> _HOW TO COMPLETE THIS TASK_
In the data that follows, every line containing the word "agent" should be returned.

Top of DATA SECTION

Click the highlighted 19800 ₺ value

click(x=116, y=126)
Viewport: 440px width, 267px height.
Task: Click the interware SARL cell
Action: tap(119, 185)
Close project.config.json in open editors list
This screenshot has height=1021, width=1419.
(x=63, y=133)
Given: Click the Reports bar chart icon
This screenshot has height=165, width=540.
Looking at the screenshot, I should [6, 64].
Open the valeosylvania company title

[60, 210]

Bottom of DATA SECTION
Top of DATA SECTION

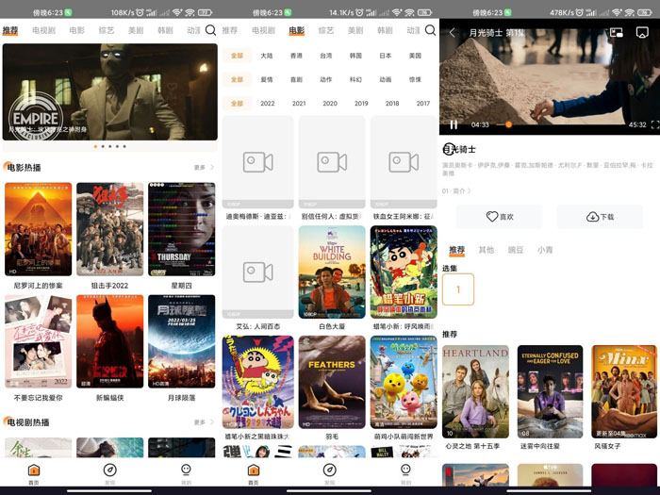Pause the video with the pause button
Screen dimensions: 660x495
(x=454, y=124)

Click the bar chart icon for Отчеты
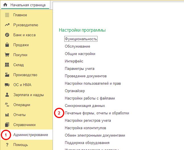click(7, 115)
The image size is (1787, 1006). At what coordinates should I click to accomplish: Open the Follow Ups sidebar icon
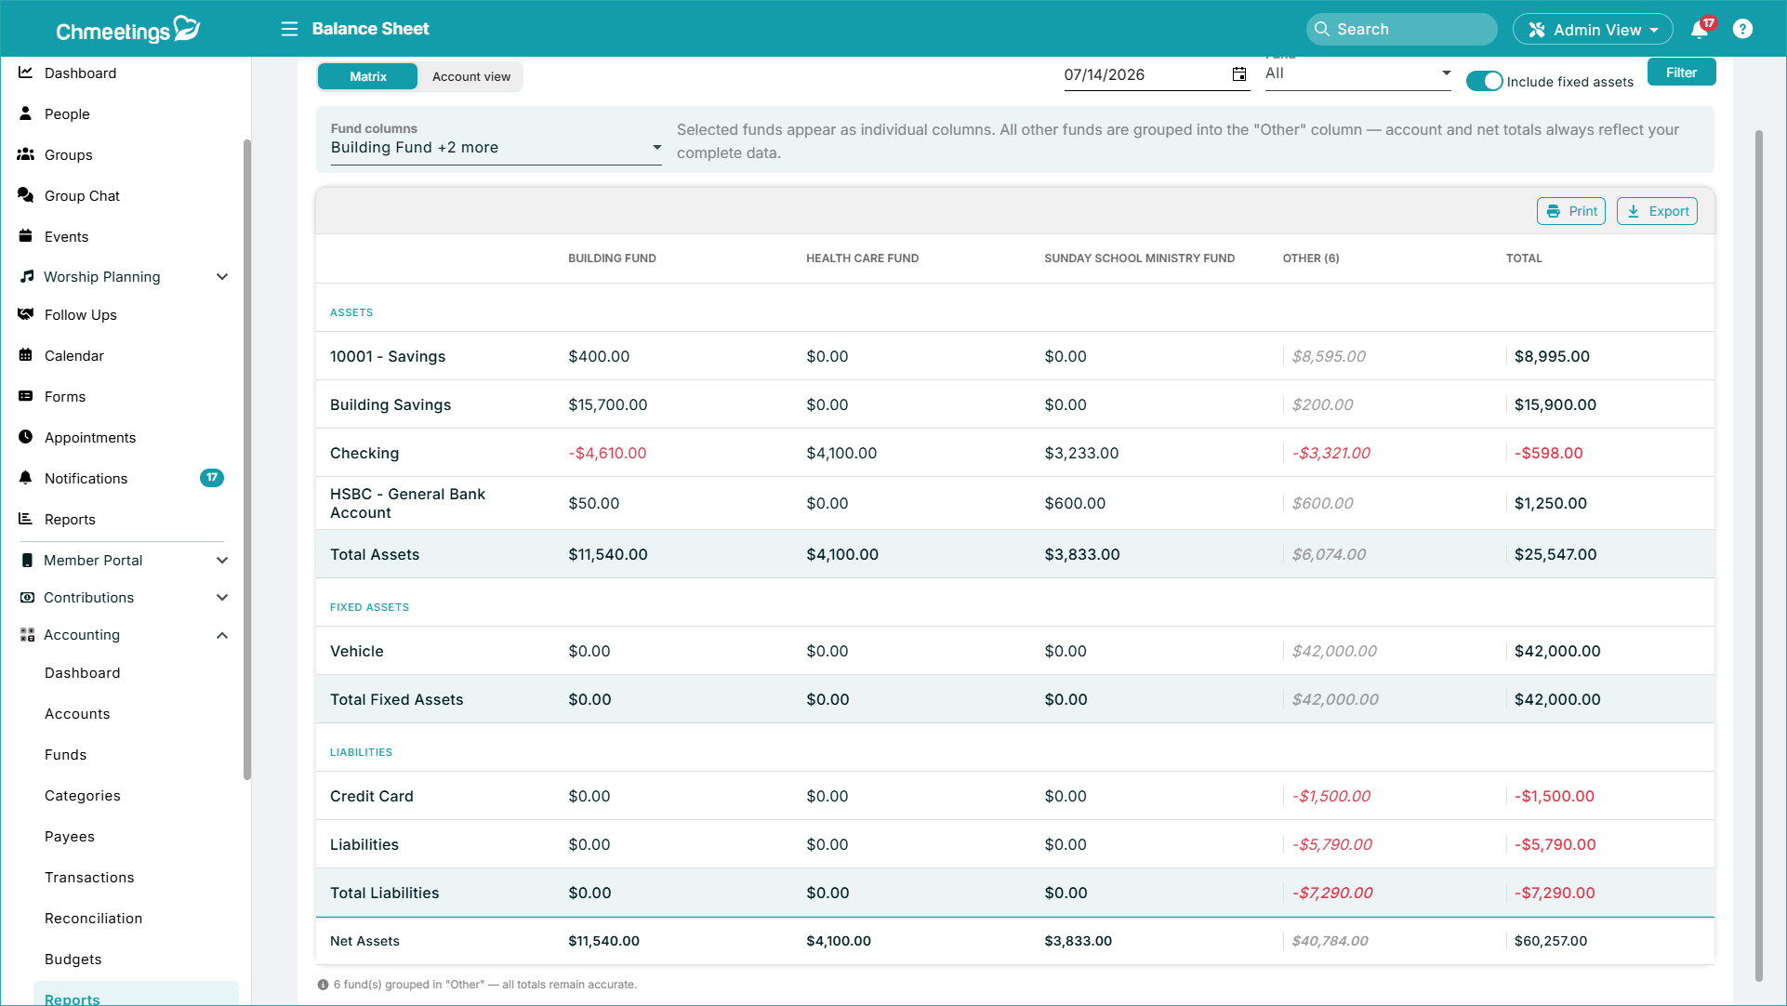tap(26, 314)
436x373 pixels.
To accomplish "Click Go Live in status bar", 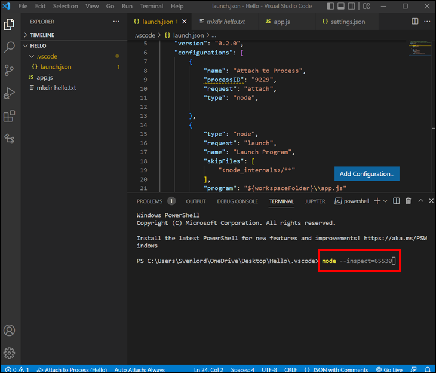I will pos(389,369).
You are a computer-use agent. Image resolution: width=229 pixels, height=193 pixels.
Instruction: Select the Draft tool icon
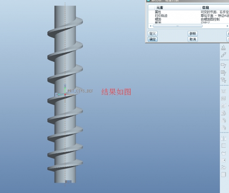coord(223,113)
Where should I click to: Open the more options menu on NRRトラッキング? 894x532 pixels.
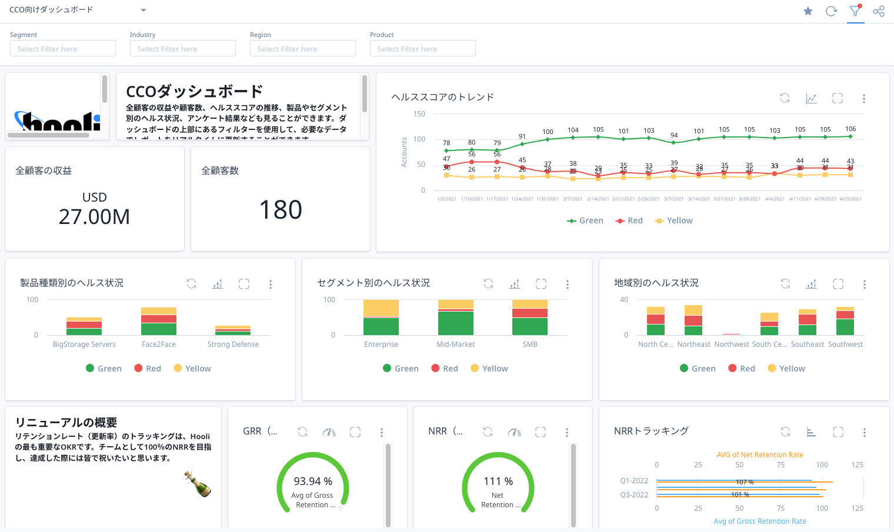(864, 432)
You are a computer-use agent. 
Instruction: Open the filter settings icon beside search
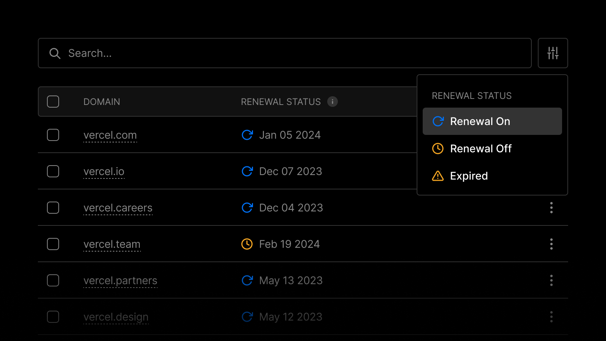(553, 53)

Bottom of DATA SECTION

> _SOLUTION FOR THIS EXERCISE_
You are a computer-use agent. Image resolution: width=229 pixels, height=193 pixels.
You are a computer-use agent. 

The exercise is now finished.